_SOURCE DOCUMENT:_
◇ ◇ ◇

I had similar prompts back when the models were terrible at instruction-following, so it was actually useful to fill up their context with a mass of instructions so they'd be less likely to forget rules.
Now I've got a few small slash commands or pasted prompts that work perfectly every time as the models follow them exactly.
From TFA (well, blog):
> The long and the short of it it is that across about 36 hours of work and what would have been $650 of unsubsidized token spend, our Anthropic eval benchmarks were looking like we'd reduced wall-clock runtime for Superpowers builds by 50% and token spend by 60%.
I picked up superpowers back when it first started gaining traction; the first iteration felt like an “oh shit” moment for me, then the sheen quickly wore off. Higher spend, slower throughput and mediocre results made me eventually drop it and go back to plan mode, which had improved significantly during that time.
Coming back, 6.x does feel different and I’m back on the superpowers train. I’m finding it great at taking discrete tasks from beginning to end with very little hand holding.
I run every session with a /goal as well: “Spec + Plan is written and you have implemented the plan without my involvement. You have validated that the implementation is complete and ready to merge”
It’s also great in situations where you may need to complete a plan over multiple sessions, because you get a whole ton of state with superpowers that new sessions can pickup on.
Yeah on the token consumption, I'll be doing something small at work, and it'll consume a lot of tokens.
Here's what that methodology looks like: https://github.com/obra/superpowers#the-basic-workflow
The steps, described [here](https://github.com/obra/superpowers#the-basic-workflow), are: brainstorming → using-git-worktrees → writing-plans → subagent-driven-development or executing-plans → test-driven-development → requesting-code-review → finishing-a-development-branch.
The principles, described [here](https://github.com/obra/superpowers#philosophy), are: Write tests first, always; Process over guessing; Simplicity as primary goal; Verify before declaring success.
Install it, take a complex tasks, and instruct the agent to implement it; it's easier to watch it in action than to describe it.
In my own experience, the advantage is that it's a very systematic workflow - investigation of requirements, breakdown in simpler steps, and TDD development, among the other aspects.
It works very well for the way that I work (interactively and iteratively, not "one-shot"), and it helps me to better work in less time. Superpowers is one of the few skill/agent suites I use for all software development projects.

◇ ◇ ◇

(Entries drawn from a collection)
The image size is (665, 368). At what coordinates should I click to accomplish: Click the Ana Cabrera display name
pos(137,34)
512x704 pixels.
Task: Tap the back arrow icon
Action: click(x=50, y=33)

◇ ◇ ◇

_YOUR TASKS:_
**a)** According to the quoted blog passage in the Superpowers discussion, by how much did wall-clock runtime and token spend drop for Superpowers builds?
**b)** Write the next part of the Superpowers discussion, picking up after its final sentence.

_OUTPUTS IN ORDER:_
**a)** Wall-clock runtime fell by 50% and token spend by 60%.

**b)**
If you like building skill/agents, the posts at https://blog.fsck.com/ are a great resource for learning how to do well. The effectiveness of my project Axiom (a skill/agent suite for Apple OS developers) has benefited enormously from the knowledge that Superpowers' creator Jesse Vincent has been kind enough to share.
TLDR: You owe it to yourself to try it.
When I used it though , I only found it burning too many tokens to do too little. I guess Superpowers is useful only in hands that know how to manipulate it.
Gonna take a moment to share my own generic "retro" prompt, which has found many areas of improvement IME.
> Let's conclude with a retro. Did you run into any issues during this session that you think could be improved? Any failed tool calls, confusing docs/prompts, or tricky wording that took you effort to figure out, etc? Any final thoughts that you want to raise? Anything minor you didn't mention? Help make this codebase easier for the next agent to work in.
It's somewhat doc-focused since I'm currently working on fairly dense design docs... but you can easily customize it for your own needs.
This prompt reveals how absolutely _ass_ the Claude Code harness is (so many stupid tool call failures), but not much I can do about that.
I've just started using Claude Code this month after months of Claude in VSCode + GitHub Copilot (and a bit of dabbling with AWS Kiro), and I'm actually impressed by how seemingly polished Claude Code is.
I think Copilot in VSCode broke far more in my months of (ab)using it.
For me personally, it was a game changer when I first began using it and now it simply is as much a part of my workflow as any say, using git (yeah it has its warts but way way more value).
Also, the latest (version 6) is noticebly token efficient as claimed.
Did the people who found it underwhelming not try starting with the brainstorming skill first?